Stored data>
- - - - - - -

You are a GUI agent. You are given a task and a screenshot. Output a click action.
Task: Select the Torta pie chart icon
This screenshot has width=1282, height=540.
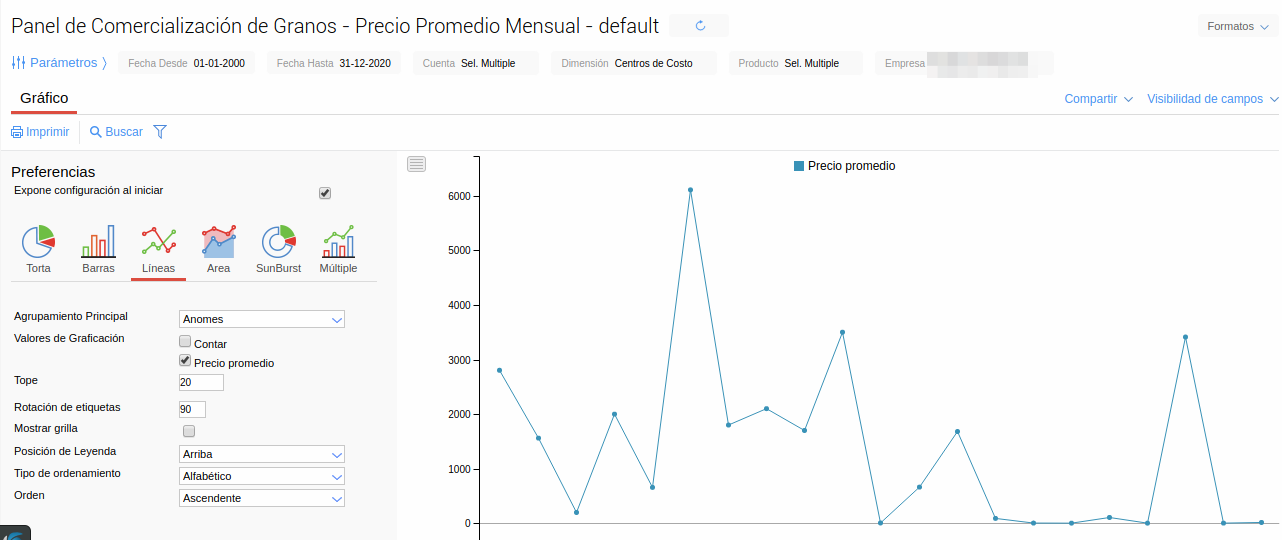[38, 242]
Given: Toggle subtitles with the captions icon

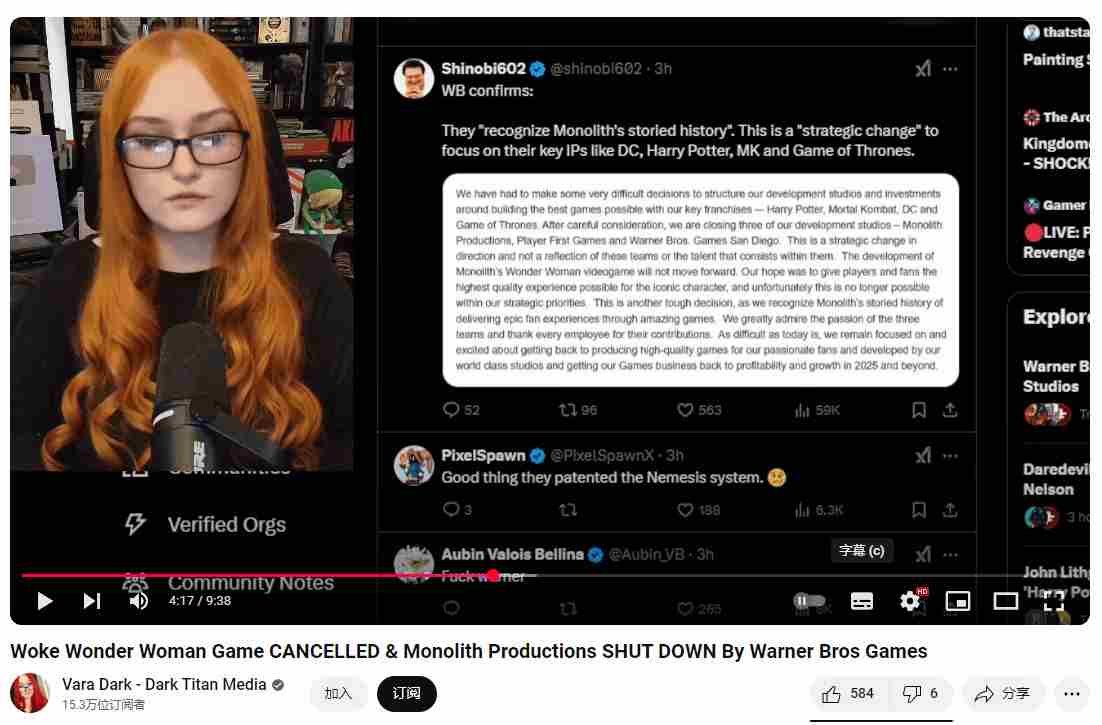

- - - - - - -

What this task involves> What is needed is an exact restatement of every line from the line containing "This screenshot has width=1282, height=540." through the last line of the records, minus any pictures.

Answer to the problem>
This screenshot has width=1282, height=540.
[38, 242]
Given: Toggle subtitles with the captions icon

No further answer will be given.